After the bike, there was a five-strong breakaway group who had a minute-long lead over the next pack where running aces Mola, Murray and Aussie Jake Birtwhistle lurked.
It was Mola who used his running prowess best as he hunted down Norway’s Kristian Blummenfelt with a kilometre to run.
Murray ended up being pipped to the podium by Birtwhistle.
‘This was my second race in Montreal and I headed into it fourth on the overall standings and now I’m still fourth, only 100 points behind third so it’s pretty promising before the grand final in Gold Coast, Australia,’ Murray told Team SA.
‘I felt pretty good in Montreal. I had a great training camp in Flagstaff, Arizona so the body’s in great shape. The actual race was pretty good, although once again I didn’t have the best of swims. But I got back into contention on the bike and I was running in third spot before Jake just managed to catch me in the last few metres.
‘Gold Coast will be my last WTS race of the season. I’m doing a little altitude training in Boulder, Colorado now and then from Gold Coast, it’s off to Europe for the first of the Super League races in Jersey.’
Despite only ending sixth, Schoeman was satisfied to a degree: ‘It’s nice to be back in the game and racing after a rough three months with sickness and injury.
‘I made some errors which cost me the gap between the front-runners and left me chasing. I’m very happy with my form and the fourth fastest run. There are a couple of things that still need work and I’m excited to get home and back to work for further fine-tuning ahead of the final in Gold Coast.’
There was just one South African representative in the elite women’s race and that was two-time Olympian and Commonwealth competitor Gill Sanders.
But the London-based athlete didn’t have a day to remember and ended up being lapped on the seventh of nine bike laps, meaning instant elimination as Britain’s Vicky Holland went on to win in 1hr 59min 29sec from American Katie Zeferes (1:59:51).
Never one to look for excuses, a frustrated Sanders said: ‘I’ve just been feeling very fatigued the past two weeks or so. I suspect it may be anaemia so I have been for blood tests.’
Former multiple SA elite champion over the sprint, Olympic and long distance formats, Glen Gore watched the racing in Montreal and shared his thoughts with Team SA:
‘Henri was making his comeback to racing at the top level after missing the last two events due to illness and some minor niggles. He performs at his best when his training phase is done at home in Durban and this was to prove correct as he lined up to test his form ahead of the WTS final scheduled for Gold Coast, Australia next month.
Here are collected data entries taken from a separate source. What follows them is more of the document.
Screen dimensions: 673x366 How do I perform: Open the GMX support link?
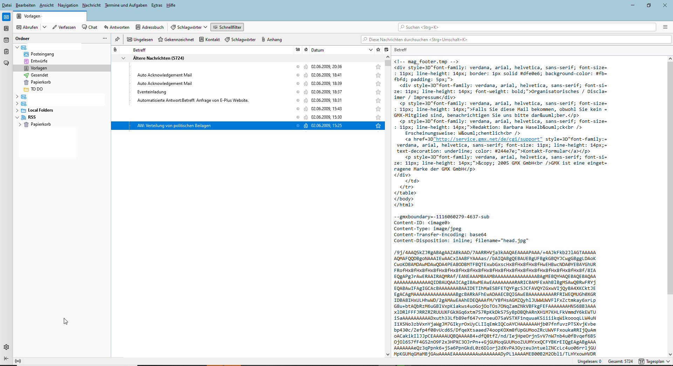488,139
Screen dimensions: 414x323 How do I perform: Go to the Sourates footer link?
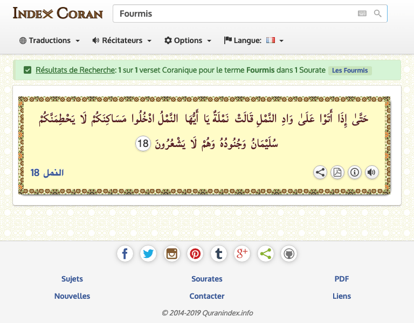[207, 279]
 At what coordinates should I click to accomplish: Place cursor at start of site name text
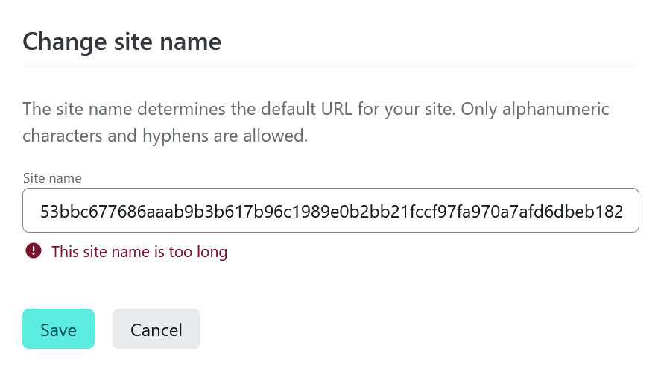[40, 211]
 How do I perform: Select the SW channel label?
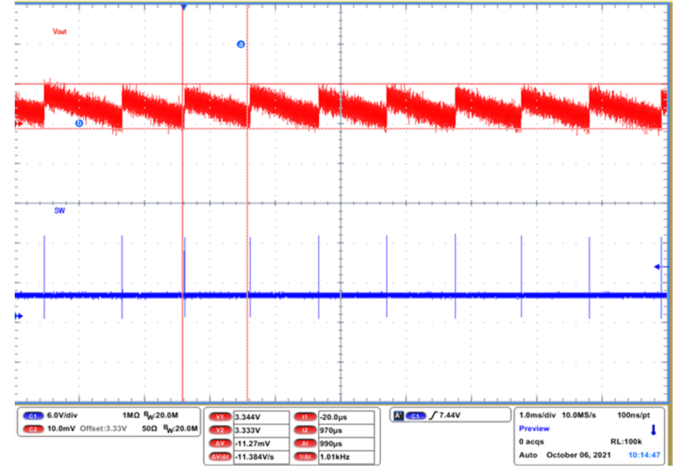(58, 210)
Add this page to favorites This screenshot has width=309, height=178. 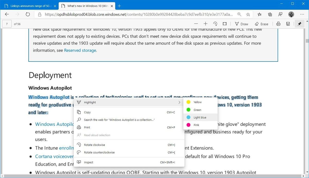(248, 14)
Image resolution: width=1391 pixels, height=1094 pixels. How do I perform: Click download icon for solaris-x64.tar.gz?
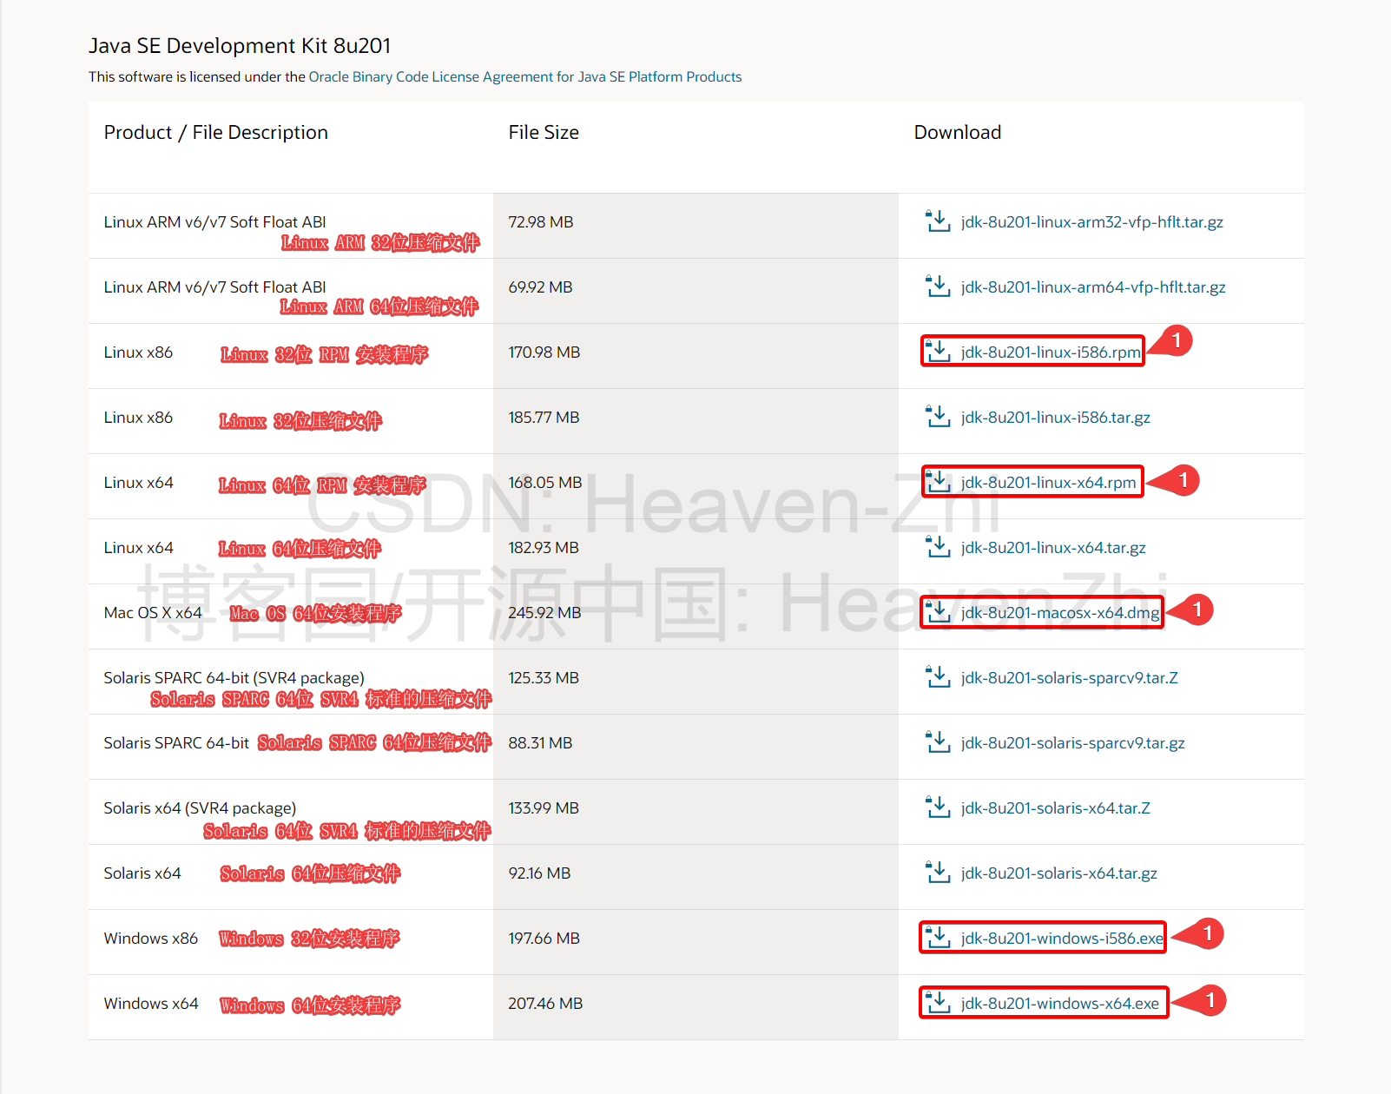click(x=938, y=873)
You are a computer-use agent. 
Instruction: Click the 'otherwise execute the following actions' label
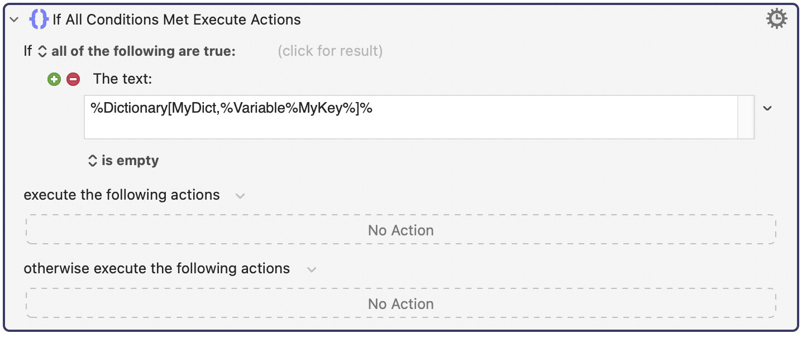[156, 268]
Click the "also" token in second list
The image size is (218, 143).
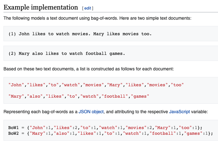(x=35, y=96)
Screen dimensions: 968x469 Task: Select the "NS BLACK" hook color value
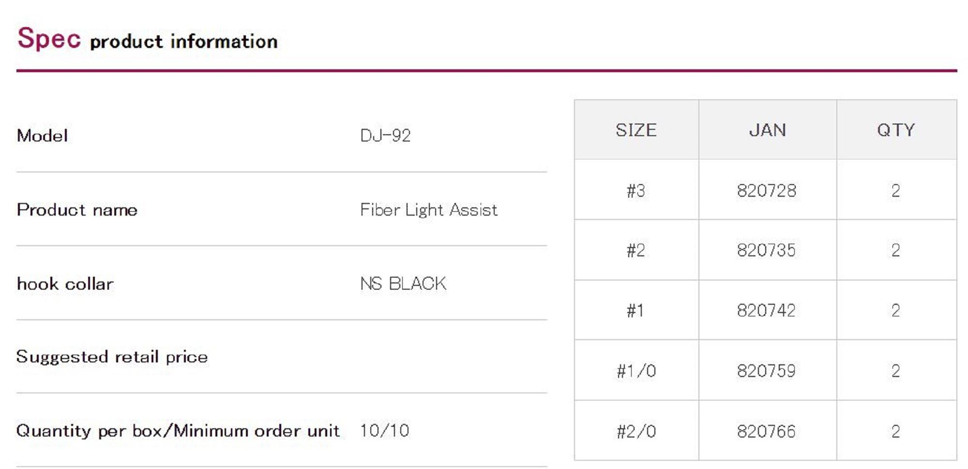click(x=403, y=284)
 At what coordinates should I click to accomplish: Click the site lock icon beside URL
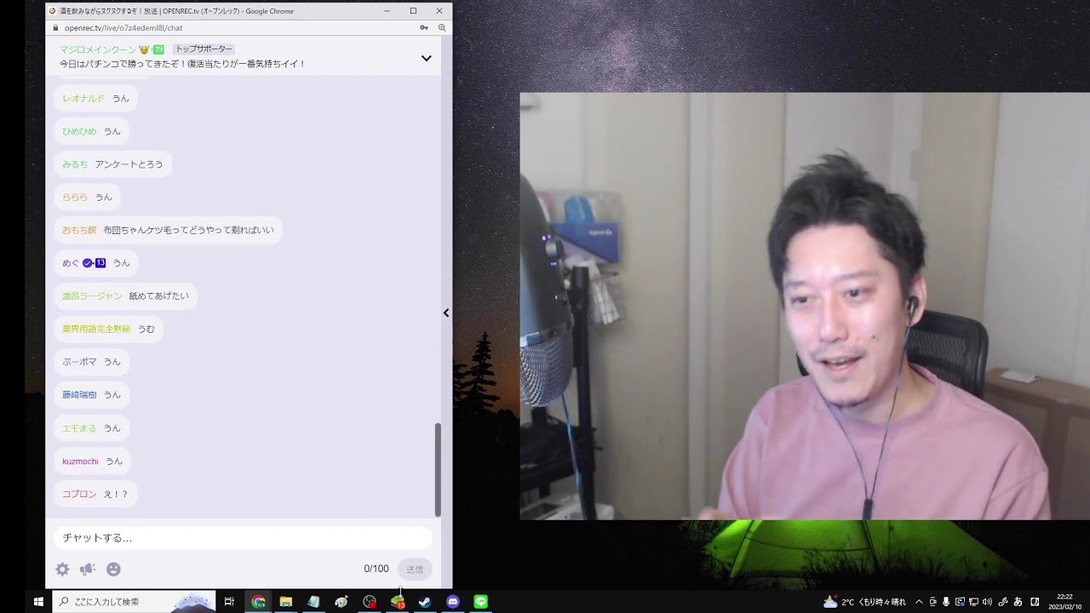click(x=55, y=28)
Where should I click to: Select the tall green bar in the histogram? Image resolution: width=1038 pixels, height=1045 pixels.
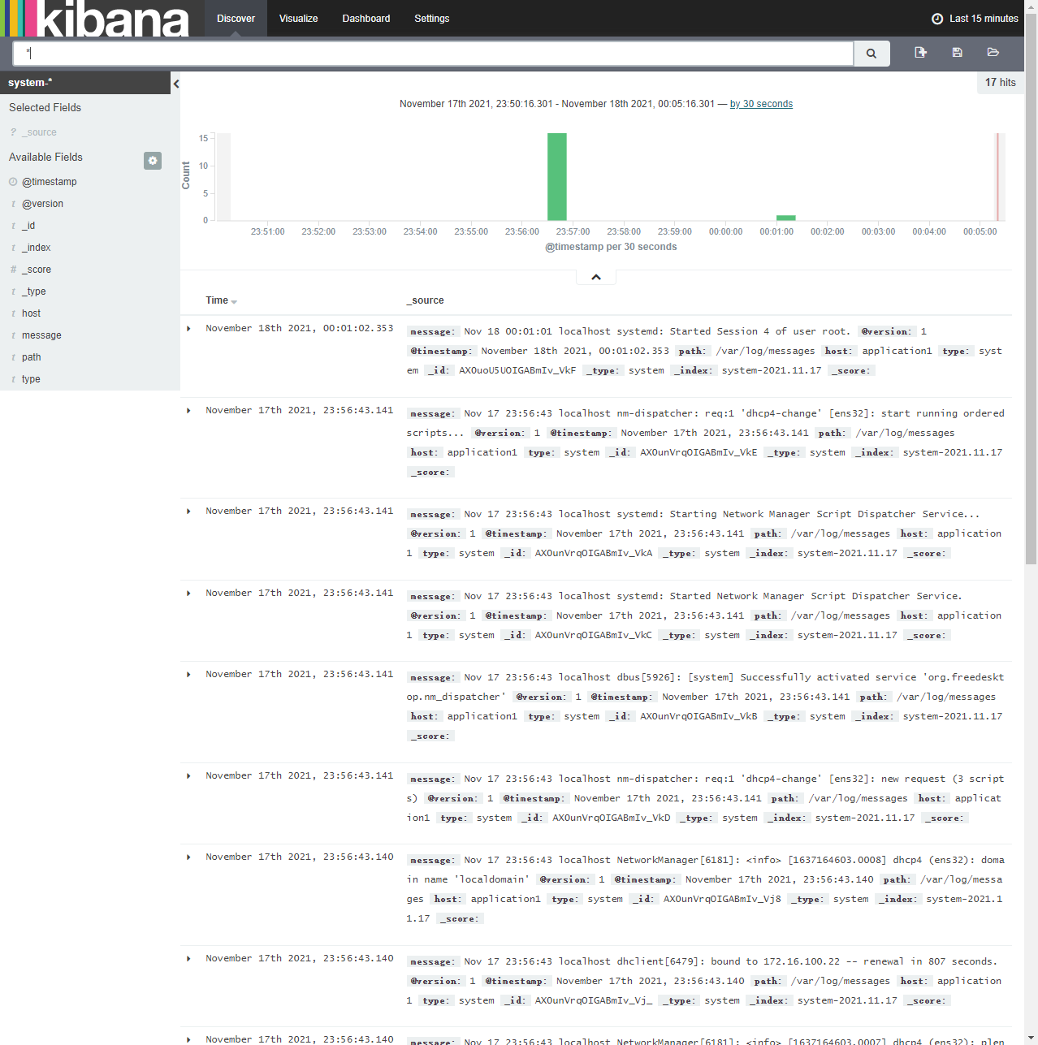tap(556, 177)
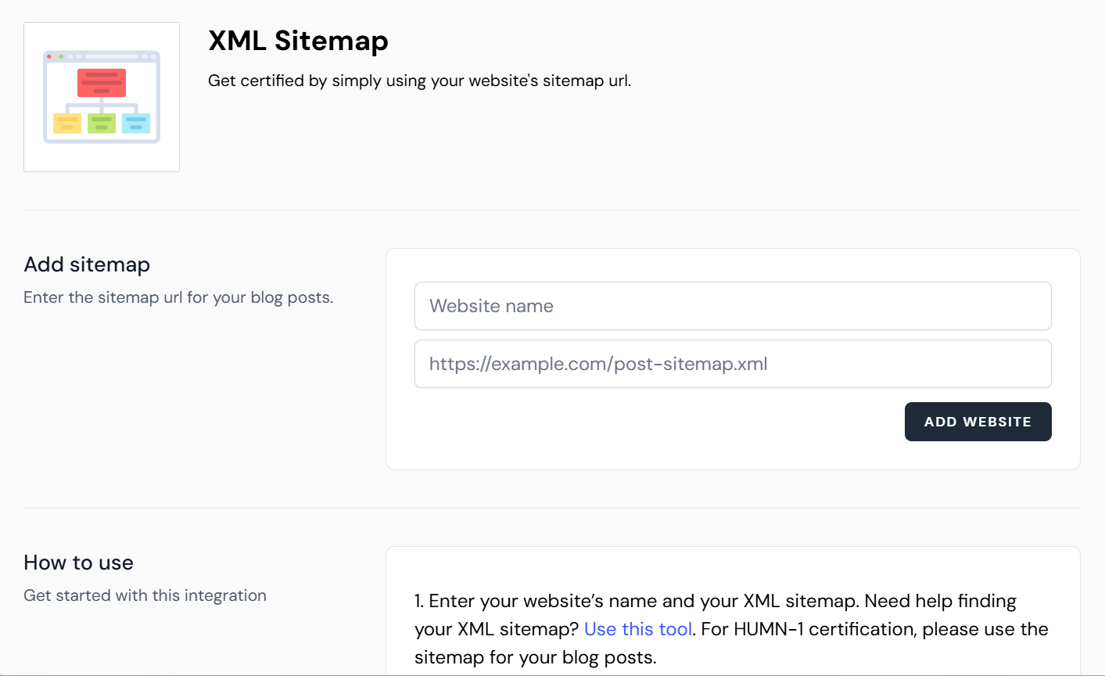Select the 'How to use' section heading

pos(78,563)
Richard had been training in the US in the lead-up to this event, along with the Dutch team since his last race performance which was Edmonton where he placed eighth.
‘Henri did not have the normal strong swimmers around him this time [the likes of Richard Varga, Jonathan Brownlee and Vincent Luis] and he easily swam away from the field early on, so much so that he actually stopped mid-swim and seemed to “wait” for them to catch up.
‘In hindsight, he might have been better off going hard on the swim – getting that gap and then waiting up the road on the bike for the breakaway group that would inevitably form just after 20km.
‘It would have been suicide for him to go hard on the bike solo from the start but a tactical wait up the road might have been better for him come the end result – these races all offer up different tactical scenarios so it’s easy to say what could have been done afterwards – not so much in the heat of the moment.
‘Richard had a great swim, as did most of the field, judging by the swim times. He and Henri were safely jammed into the lead pack on the bike leg with a breakaway of four going away from them just after 20km. The likes of Mario Mola and Murray must have fancied their chances against these escapees over a 10km trot and that is why they essentially “let” them go.
‘Coming off the bike, Richard was off after Mola while Henri was caught at the back of the bike pack on entering transition which cost him a few seconds – at this level, five seconds is almost too much. Richard looked like he would handle Mola’s speed but this guy was flying in pursuit of the leaders who were about one minute up the road at the start of the run. Richard started falling back slightly while Henri was running intelligently – biding his time and moving through the field.
‘For Richard, he almost had a third-place podium in sight with around 400m to go, only to be passed by Aussie Birtwhistle who must have the strongest sprint game in the business. Richard appeared to be at his max and there was nothing he could do to cover the surge. Henri did well to manage sixth with a run just 27 seconds slower than Richard.
‘On the women’s side, our sole representative Gill Sanders did not have a great swim – this left her basically fighting to stay in the race from the start of the bike – a bad swim at this level unfortunately normally means a bad race and she was lapped on the bike which immediately withdrew her from the race.
‘Next up is the Gold Coast final and having raced the Commonwealth Games event on the very same course, the Saffas must fancy their chances of a good result come the final ITU WTS race of the season.’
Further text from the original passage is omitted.